EIF4A3-Induced Circ_0092278 Enhances Papillary Thyroid Cancer Cell Malignancy by the PI3K/Akt/mTOR Signaling Pathway.

Abstract

Circular RNA (circRNA) plays a regulatory role in cancer progression, but the role of circ_0092278 in papillary thyroid cancer (PTC) is unclear. In this research, we aimed to reveal the effect of circ_0092278 on PTC progression as well as its interaction with the eukaryotic translation initiation factor 4A3 (EIF4A3). The expression of circ_0092278 in PTC samples was analyzed using quantitative real-time polymerase chain reaction (qRT-PCR).

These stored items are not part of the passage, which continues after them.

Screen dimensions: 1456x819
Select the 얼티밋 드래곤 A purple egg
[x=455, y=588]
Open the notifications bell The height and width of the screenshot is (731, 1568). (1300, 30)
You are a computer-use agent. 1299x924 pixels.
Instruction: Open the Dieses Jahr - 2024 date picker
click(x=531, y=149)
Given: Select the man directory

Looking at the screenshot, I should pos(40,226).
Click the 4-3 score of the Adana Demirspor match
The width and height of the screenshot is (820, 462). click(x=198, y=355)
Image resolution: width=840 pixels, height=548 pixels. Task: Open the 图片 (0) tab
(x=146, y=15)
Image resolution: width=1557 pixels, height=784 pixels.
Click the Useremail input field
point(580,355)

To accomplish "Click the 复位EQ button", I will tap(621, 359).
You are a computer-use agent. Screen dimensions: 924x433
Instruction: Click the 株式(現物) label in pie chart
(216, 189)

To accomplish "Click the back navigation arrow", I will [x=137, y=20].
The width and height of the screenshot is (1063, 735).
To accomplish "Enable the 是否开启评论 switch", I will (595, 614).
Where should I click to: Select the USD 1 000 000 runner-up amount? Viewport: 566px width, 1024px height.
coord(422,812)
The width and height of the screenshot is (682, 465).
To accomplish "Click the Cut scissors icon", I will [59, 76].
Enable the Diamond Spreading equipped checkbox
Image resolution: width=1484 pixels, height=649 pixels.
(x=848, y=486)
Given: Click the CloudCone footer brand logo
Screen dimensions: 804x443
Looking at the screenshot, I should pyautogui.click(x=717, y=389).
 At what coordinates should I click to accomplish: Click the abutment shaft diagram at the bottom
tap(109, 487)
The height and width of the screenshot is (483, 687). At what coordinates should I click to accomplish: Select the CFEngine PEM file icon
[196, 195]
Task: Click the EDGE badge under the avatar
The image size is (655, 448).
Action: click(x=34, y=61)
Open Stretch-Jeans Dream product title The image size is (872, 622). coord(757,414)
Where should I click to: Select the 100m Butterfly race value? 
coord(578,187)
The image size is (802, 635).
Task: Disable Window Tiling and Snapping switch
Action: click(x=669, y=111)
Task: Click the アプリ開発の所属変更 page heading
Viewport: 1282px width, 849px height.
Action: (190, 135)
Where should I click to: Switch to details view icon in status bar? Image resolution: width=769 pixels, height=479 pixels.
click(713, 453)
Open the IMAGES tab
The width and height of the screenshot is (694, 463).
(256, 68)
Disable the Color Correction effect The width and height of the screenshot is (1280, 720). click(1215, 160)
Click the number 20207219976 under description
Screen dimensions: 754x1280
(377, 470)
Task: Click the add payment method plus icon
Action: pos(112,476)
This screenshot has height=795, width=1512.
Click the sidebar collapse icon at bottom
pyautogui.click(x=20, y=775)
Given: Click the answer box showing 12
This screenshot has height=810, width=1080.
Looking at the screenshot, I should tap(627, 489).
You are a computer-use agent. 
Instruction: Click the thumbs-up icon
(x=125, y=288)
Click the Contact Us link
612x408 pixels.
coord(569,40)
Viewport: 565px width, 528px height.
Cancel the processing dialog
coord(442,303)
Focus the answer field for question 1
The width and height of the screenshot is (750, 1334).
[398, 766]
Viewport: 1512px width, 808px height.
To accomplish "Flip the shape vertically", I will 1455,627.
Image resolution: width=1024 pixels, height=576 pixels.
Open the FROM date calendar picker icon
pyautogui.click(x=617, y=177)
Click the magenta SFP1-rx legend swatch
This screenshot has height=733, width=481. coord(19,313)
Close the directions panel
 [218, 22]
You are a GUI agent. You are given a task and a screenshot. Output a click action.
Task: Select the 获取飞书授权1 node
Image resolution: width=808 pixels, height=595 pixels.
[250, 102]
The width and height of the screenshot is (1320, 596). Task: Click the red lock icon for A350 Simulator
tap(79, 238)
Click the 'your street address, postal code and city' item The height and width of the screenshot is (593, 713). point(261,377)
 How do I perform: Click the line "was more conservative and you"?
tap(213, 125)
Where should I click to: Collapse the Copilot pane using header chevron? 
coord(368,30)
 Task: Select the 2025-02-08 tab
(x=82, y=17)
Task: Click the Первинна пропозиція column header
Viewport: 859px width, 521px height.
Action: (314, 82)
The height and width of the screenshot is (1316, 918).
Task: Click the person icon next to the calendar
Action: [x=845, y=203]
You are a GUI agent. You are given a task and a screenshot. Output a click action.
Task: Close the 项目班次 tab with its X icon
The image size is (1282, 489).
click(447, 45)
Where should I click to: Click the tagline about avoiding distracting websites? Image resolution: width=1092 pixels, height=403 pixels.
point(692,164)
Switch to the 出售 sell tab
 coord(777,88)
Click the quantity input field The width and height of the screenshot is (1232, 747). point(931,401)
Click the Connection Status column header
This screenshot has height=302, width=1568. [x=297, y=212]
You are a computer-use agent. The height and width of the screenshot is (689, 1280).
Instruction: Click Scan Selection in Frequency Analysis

Cell experiments were conducted to assess the effects of circ_0092278 on PTC cell viability, migration, and invasion. Furthermore, key proteins involved in the phosphatidylinositol 3-kinase/protein kinase B/mammalian target of rapamycin (PI3K/AKT/mTOR) pathway were examined using western blotting. Additionally, a xenograft model in nude mice was used to investigate the in vivo role of circ_ 0092278. The interactions between EIF4A3 and circ_0092278 were analyzed through RNA-binding protein immunoprecipitation and qRT-PCR assays. Circ_0092278, located in the cell cytoplasm, was significantly upregulated in PTC. Knockdown of circ_0092278 reduced PTC cell proliferation, migration, invasion, and tumor growth by inhibiting the PI3K/Akt/mTOR pathway. Conversely, overexpression of circ_0092278 prompted PTC cell malignancy by activating the PI3K/Akt/mTOR pathway. Additionally, EIF4A3 was found to bind to MINK1 (circ_0092278 linear gene), thereby enhancing the expression of circ_0092278. Circ_0092278, controlled by EIF4A3, promotes PTC progression by activating the PI3K/Akt/mTOR pathway. Our findings indicate that targeting the EIF4A3-circ_0092278 axis may provide a novel approach for treating PTC.